Some APT42 activity indicates the group alters its operational focus as Iran’s priorities evolve, to include targeted operations against the pharmaceutical sector at the onset of the COVID-19 pandemic in March 2020 and pursuing domestic and foreign-based opposition groups prior to an Iranian presidential election. This indicates that APT42 is trusted by the Iranian government to quickly react to geopolitical changes by adjusting their flexible operations to targets of operational interest to Tehran.


Figure 2: Countries and industries targeted directly by APT42

Potential Ties Between APT42 and Ransomware Activity

Mandiant further highlights open-source reporting from Microsoft claiming a connection between intrusion activity clusters that generally align with APT42 and UNC2448, an Iran-nexus threat actor known for widespread scanning for various vulnerabilities, the use of the Fast Reverse Proxy tool, and reported ransomware activity using BitLocker. Notably, Mandiant has not observed technical overlaps between APT42 and UNC2448.

  • In November 2021, Microsoft reported that “Phosphorus” had targeted Fortinet FortiOS SSL VPN and unpatched on-premises Exchange servers globally with the intent of deploying ransomware such as BitLocker on vulnerable networks, aligning with activity we track as UNC2448. Previous reporting on Phosphorus generally aligned with APT42’s credential harvesting and spear-phishing operations.

While Mandiant has not observed technical overlaps between APT42 and UNC2448, the latter may also have ties to the IRGC-IO. We assess with moderate confidence that UNC2448 and the Revengers Telegram persona are operated by at least two Iranian front companies, Najee Technology and Afkar System, based on open-source information and operational security lapses by the threat actors. Public leaking campaigns from the Lab Dookhtegan Telegram account further allege these companies are responsible for threat activity aligned with UNC2448 and operate on behalf of the IRGC-IO.
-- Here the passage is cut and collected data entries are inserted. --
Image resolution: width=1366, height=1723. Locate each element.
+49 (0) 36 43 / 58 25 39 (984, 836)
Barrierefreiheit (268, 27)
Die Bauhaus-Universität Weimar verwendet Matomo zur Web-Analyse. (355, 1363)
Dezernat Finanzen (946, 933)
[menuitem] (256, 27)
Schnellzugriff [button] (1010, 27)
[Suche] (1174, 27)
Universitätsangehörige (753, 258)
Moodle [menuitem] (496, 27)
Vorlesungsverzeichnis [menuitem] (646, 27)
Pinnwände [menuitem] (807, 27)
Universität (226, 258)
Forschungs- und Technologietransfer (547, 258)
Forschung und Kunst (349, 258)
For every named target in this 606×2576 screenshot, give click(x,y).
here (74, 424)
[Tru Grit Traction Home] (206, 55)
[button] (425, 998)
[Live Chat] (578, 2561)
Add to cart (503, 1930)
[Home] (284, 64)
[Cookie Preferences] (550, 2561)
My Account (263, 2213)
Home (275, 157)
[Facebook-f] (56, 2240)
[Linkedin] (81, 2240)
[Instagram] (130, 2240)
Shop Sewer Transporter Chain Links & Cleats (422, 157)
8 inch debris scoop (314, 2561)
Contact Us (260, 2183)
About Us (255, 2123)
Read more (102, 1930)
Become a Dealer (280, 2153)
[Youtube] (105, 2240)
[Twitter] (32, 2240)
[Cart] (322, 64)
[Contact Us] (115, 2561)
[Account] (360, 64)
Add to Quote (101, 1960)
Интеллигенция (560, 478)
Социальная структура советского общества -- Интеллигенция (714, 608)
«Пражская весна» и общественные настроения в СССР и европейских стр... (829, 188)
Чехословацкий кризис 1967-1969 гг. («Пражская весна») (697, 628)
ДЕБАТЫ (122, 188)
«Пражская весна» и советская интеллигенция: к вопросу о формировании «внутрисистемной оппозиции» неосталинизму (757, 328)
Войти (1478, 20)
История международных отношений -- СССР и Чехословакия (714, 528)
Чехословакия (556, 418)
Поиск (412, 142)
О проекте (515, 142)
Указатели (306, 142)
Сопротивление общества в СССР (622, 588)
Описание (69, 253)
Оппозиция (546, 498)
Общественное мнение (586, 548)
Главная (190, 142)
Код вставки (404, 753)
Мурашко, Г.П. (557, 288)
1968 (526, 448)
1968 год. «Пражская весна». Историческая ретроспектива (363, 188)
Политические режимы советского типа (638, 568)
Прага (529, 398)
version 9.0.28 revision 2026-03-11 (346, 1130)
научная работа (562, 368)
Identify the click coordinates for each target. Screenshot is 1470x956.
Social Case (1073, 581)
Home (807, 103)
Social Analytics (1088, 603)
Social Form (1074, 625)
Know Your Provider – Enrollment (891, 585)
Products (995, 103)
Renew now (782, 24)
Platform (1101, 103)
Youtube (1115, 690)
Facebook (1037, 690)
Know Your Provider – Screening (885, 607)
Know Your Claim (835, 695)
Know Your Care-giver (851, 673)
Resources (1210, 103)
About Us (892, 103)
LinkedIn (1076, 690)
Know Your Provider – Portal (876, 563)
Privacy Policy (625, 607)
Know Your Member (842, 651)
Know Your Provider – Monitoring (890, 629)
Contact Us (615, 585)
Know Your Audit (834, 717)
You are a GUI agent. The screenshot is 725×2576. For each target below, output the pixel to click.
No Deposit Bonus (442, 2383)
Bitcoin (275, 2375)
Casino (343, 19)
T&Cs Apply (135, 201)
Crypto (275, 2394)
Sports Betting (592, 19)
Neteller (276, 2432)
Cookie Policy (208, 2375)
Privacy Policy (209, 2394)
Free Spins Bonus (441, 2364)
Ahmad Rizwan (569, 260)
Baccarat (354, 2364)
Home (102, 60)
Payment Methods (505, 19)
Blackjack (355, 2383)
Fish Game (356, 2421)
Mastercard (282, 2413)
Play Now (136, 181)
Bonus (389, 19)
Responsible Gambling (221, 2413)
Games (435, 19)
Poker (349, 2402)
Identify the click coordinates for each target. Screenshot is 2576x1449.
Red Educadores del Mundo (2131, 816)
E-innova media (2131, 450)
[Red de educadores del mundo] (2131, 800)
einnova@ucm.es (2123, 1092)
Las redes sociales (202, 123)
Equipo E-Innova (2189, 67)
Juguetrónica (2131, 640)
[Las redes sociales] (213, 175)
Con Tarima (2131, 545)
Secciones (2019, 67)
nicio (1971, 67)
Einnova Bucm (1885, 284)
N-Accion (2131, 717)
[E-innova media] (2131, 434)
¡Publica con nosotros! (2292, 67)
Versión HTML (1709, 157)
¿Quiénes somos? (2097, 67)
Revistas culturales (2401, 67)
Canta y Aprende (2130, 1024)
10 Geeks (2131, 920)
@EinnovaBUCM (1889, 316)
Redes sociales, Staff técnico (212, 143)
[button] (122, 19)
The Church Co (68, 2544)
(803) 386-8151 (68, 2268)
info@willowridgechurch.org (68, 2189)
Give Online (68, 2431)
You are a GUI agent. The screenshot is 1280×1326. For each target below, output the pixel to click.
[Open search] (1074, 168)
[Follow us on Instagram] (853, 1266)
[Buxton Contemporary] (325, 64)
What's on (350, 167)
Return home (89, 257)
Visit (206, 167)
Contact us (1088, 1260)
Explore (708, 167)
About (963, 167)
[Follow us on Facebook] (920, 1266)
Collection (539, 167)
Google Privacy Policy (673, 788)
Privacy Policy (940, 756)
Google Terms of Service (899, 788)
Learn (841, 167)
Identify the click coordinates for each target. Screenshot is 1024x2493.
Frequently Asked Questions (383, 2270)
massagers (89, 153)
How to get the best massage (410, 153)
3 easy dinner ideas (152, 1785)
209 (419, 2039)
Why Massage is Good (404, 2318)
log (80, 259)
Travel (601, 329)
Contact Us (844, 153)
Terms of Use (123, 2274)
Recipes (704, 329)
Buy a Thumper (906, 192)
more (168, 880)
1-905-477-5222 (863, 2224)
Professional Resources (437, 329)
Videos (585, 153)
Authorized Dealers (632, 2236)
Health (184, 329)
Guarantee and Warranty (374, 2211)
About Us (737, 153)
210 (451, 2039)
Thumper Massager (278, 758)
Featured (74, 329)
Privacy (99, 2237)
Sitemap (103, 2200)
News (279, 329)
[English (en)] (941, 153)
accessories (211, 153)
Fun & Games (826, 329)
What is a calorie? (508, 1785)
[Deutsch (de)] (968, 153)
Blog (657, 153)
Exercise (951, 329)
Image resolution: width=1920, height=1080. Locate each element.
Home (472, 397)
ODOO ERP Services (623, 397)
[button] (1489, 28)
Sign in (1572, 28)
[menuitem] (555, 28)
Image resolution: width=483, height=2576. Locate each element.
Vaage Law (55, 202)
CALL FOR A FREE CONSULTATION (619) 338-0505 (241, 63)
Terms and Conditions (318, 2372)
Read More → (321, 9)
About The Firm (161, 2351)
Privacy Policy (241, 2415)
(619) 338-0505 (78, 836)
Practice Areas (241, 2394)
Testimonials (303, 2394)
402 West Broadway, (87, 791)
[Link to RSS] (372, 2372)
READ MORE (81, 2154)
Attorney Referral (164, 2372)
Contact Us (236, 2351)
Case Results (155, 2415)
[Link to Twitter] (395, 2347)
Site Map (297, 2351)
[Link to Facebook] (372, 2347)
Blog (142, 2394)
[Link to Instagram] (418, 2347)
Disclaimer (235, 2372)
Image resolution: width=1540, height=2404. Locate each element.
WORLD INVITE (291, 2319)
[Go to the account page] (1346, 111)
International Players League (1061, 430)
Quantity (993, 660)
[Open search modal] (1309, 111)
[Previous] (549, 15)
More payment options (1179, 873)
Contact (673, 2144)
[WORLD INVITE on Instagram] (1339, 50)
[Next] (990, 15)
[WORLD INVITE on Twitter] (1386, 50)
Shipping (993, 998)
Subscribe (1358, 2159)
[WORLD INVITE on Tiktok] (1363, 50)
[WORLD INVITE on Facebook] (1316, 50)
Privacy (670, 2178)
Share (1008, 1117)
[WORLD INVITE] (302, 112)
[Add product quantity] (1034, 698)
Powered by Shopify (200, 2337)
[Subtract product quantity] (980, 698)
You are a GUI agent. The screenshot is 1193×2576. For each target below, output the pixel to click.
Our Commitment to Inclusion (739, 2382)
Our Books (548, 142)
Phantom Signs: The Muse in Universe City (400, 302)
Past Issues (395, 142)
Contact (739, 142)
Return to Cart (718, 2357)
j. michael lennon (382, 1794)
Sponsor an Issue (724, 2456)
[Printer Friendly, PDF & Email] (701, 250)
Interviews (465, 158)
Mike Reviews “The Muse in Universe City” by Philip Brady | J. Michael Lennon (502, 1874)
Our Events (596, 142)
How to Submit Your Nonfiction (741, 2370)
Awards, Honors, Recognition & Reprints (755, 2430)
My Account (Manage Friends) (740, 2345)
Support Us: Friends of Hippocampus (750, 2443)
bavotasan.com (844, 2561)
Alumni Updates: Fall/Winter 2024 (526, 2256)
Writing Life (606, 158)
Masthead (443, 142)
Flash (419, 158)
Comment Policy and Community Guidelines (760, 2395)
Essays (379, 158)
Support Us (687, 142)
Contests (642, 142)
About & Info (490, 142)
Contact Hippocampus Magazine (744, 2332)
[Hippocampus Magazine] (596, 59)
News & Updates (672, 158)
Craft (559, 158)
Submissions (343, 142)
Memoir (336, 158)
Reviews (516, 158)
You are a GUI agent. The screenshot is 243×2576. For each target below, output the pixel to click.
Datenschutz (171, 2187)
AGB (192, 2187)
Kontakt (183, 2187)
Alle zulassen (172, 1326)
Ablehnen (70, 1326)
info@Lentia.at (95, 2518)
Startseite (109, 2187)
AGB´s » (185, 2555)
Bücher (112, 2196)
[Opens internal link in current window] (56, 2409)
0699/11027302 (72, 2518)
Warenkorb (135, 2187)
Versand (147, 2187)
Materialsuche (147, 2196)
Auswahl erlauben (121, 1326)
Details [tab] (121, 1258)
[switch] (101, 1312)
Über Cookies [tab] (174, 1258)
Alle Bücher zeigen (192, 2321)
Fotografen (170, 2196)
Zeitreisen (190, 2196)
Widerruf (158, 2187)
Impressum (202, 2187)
  • Mandiant identified links between UNC2448, the Revengers persona, an individual named Ahmad Khatibi, and a likely Iranian front company named Afkar System.
  • The Revengers persona had offered data and access to primarily Israeli companies for sale on its Telegram channel between February and September 2021.
  • Additionally, infrastructure overlaps likely caused by human error indicate that UNC2448 has connections to a second front company, Najee Technology.
  • Public posts by the Lab Dookhtegan Telegram channel in July 2022 claim Afkar System and Najee Technology are front companies conducting cyber operations on behalf of the IRGC’s Intelligence Organization.

Looking Ahead

APT42 activity poses a threat to foreign policy officials, commentators, and journalists, particularly those in the United States, the United Kingdom, and Israel, working on Iran-related projects. Additionally, the group’s surveillance activity highlights the real-world risk to individual targets of APT42 operations, which include Iranian dual-nationals, former government officials, and dissidents both inside Iran and those who previously left the country, often out of fear for their personal safety.

We do not anticipate significant changes to APT42’s operational tactics and mandate given the long history of activity and imperviousness to infrastructure take downs and a media spotlight on operational security failures. Nevertheless, the group has displayed its ability to rapidly alter its operational focus as Iran’s priorities change over time with evolving domestic and geopolitical conditions. We assess with high confidence that APT42 will continue to perform cyber espionage and surveillance operations aligned with evolving Iranian operational intelligence collection requirements.